-- DOCUMENT EXCERPT follows --

Nevertheless, in August of last year, DEA seized 18,000 kilograms of sterilized hemp seed coming into the U.S. at a Canadian/U.S. Customs center in Detroit. The seeds were released in November.
Then in November, DEA announced its intention to interpret existing federal law “such that any substance containing any amount of THC is a Schedule I controlled substance even if such substance is made from ‘hemp.’” Under the federal Controlled Substances Act, anything with trace amounts of THC would then be restricted in the same manner as such illegal drugs as cocaine and heroin. The agency also plans to enact an interim rule exempting hemp fiber products from Schedule I status but targeting products “that result in THC entering the human body.”
Responding to questions from Natural Business, DEA spokeswoman Rogene Waite refused to comment until the agency publishes its new rules and also declined to say when publication would take place. “Watch the Federal Register for the regulations,” she advises.
The hemp industry claims DEA is proceeding improperly. “DEA has no legal authority or scientific basis to proceed,” says David Bronner, president of Dr. Bronner’s Magic Soaps in Escondido, Calif., which uses hemp oil in some of its products. “Formal substantive rule-making procedures with public comment and evaluation of all relevant scientific evidence is required,” he says.
That position was argued to DEA in a Feb. 16 letter and legal brief by Sandler, Reiff & Young, a Washington, D.C., law firm retained by Dr. Bronner’s and 16 other hemp products companies in the U.S. and Canada. At press time, the agency had not responded to the letter.
In an interesting twist, when DEA publishes its new rules, the government of Canada will demand the agency’s scientific justification under the terms of the North American Free Trade Agreement (NAFTA), which prohibits parties to the treaty from banning products that are legal in member nations without scientific justification, says Ruth Shamai, president of Toronto-based Ruth’s Hemp Food Inc., and R&D Hemp Inc. Canada currently allows up to 10 parts per million [10 ppm] of THC in hempseed. “Hemp is in no way psychoactive,” Shamai says. “I have personally stood in a burning field of hemp, and if you wanted to get a buzz under those conditions, you’d have to drink a beer.”
Rather than focusing on psychoactive effects, the agency is basing its position on the threat that hemp products pose to individuals who must take drug tests. Hemp will make innocent consumers appear to be drug users, according to DEA.
“The DEA’s rationale of alleged drug-test interference was true years ago, when hemp oil had as much as 100 parts per million THC,” Bronner says. “But as the industry became aware of the problem, the drug-test issue was completely addressed through cleaner production, which results currently in hemp oil at less than 5 ppm THC, and seed at less than 2 ppm THC.”
Those levels are too low to affect most drug tests, except in the case of heavy, daily consumption of hemp products, a recent industry-sponsored study concluded.
However, Rose claims the industry is only hurting itself by attacking DEA rather than concentrating on improving production to eliminate THC content. “This is not a ban on hemp foods, but a ban on THC,” he says. “The hempseed product industry absolutely has the technology to provide ‘zero THC’ hempseed and products, and should move to comply with the new mandate. Improving processing standards to meet challenges in today’s market is the only way to ensure the long-term viability and sustainability of the hempseed products industry.”

-- DOCUMENT EXCERPT concluded --
-- INFORMATION SHOWN follows --

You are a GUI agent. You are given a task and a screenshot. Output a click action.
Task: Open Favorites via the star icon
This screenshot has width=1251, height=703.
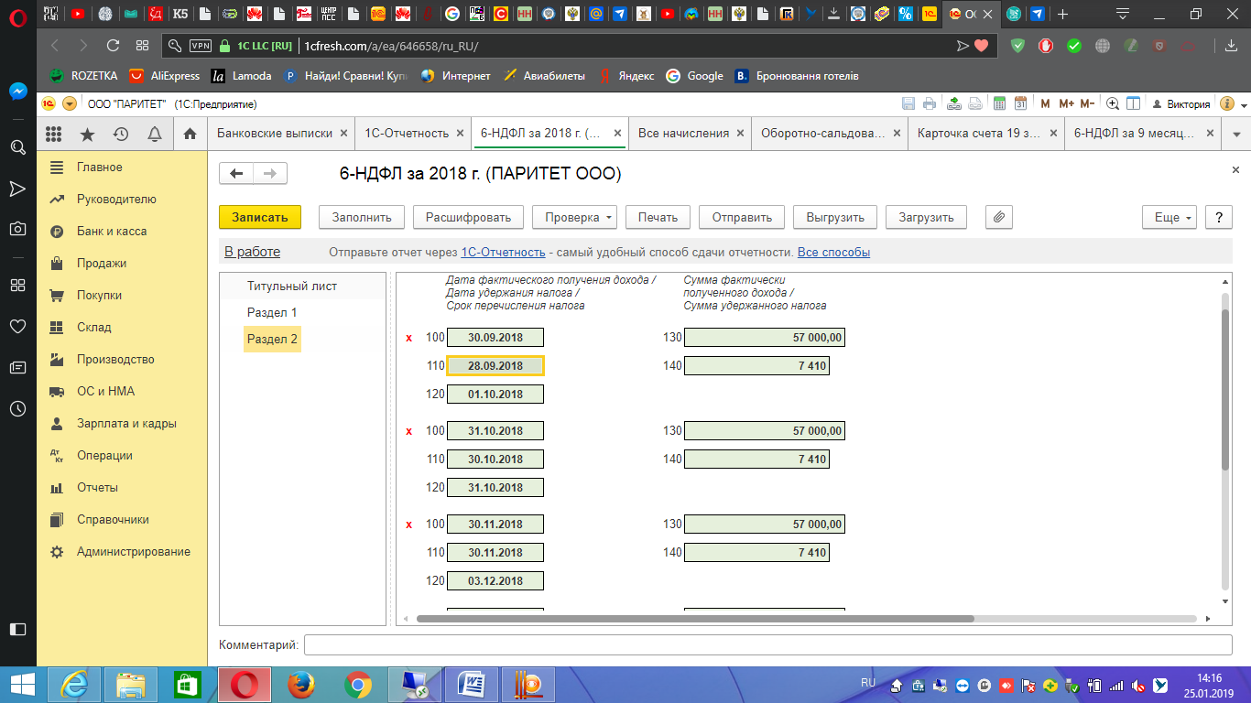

-- INFORMATION SHOWN concluded --

WHAT IS NEEDED: Reproduce, word for word, the portion of the hemp regulation article above that lies between "Nevertheless, in August" and "released in November.", inclusive.

TASK RESPONSE:
Nevertheless, in August of last year, DEA seized 18,000 kilograms of sterilized hemp seed coming into the U.S. at a Canadian/U.S. Customs center in Detroit. The seeds were released in November.